Amoxicillin/Clavulanate is More Effective than Azithromycin in Eradicating Pediatric Ear Infections
Amoxicillin/Clavulanate is More Effective than Azithromycin in Eradicating Pediatric Ear Infections
abstract & commentary
Synopsis: Amoxicillin/clavulanate treatment for AOM results in better clinical and bacteriologic cure than azithromycin therapy.
Source: Dagan R, et al. Bacteriologic and clinical efficacy of amoxicillin/clavulanate vs. azithromycin in acute otitis media. Pediatr Infect Dis J 2000;19:95-104.
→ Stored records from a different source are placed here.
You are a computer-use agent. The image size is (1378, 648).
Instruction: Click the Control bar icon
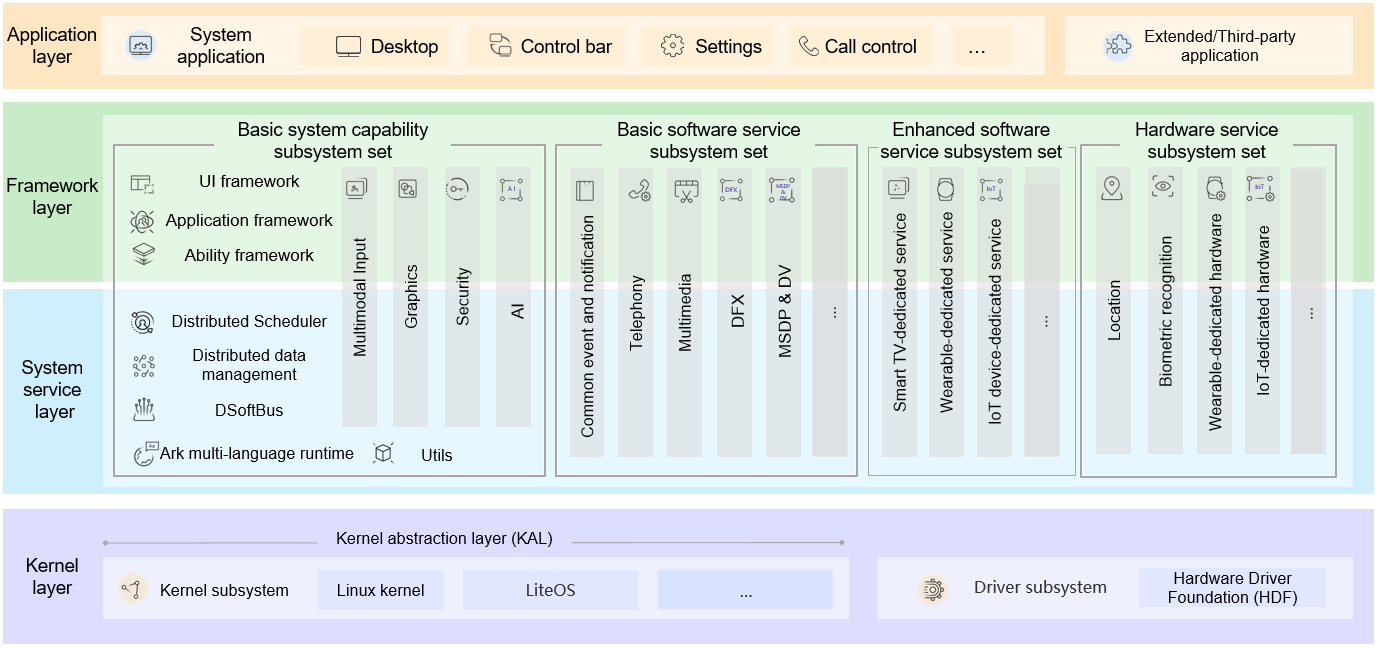click(500, 45)
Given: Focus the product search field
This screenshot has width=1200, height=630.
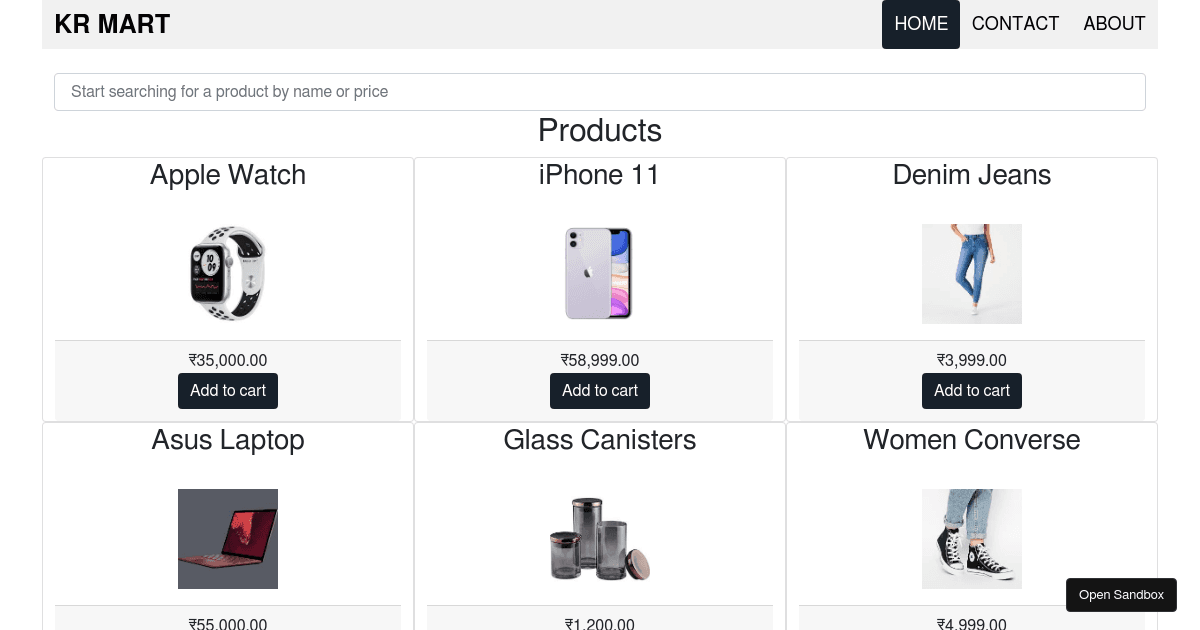Looking at the screenshot, I should coord(600,92).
This study from israeli, dominican, and u.s. medical centers examined children between 6 and 48 months of age with signs and symptoms of acute otitis media (AOM) of less than 24 hours in duration. The children were randomized in a single-blind fashion to receive either amoxicillin/clavulanate (45 mg/kg/day [amoxicillin component] in two divided doses for 10 days) or azithromycin (10 mg/kg on day 1, then 5 mg/kg once daily for 4 days). All children had tympanocentesis performed prior to the first antibiotic dose, and if positive, once again on days 4-6. Dagan and colleagues measured clinical response at 12-14 days, as well as bacteriologic cure rates.
This study included 238 children with AOM. Bacterial pathogens were identified by tympanocentesis in 71% at the start of the study. Haemophilus influenzae was the most common pathogen, followed by Streptococcus pneumoniae. Bacteriologic cure was noted in 83% of the children receiving amoxicillin/clavulanate, but only in 49% of those receiving azithromycin (P = 0.001). Clinical cure or improvement was noted in 86% of children in the amoxicillin/clavulanate group, compared to 70% of those in the azithromycin group (P = 0.023). There was no difference in overall adverse events between the groups, although amoxicillin/clavulanate had a higher rate of adverse experiences judged to be antibiotic-related (10% vs 2%, P = 0.006). Dagan et al conclude that amoxicillin/clavulanate treatment for AOM results in better clinical and bacteriologic cure than azithromycin therapy.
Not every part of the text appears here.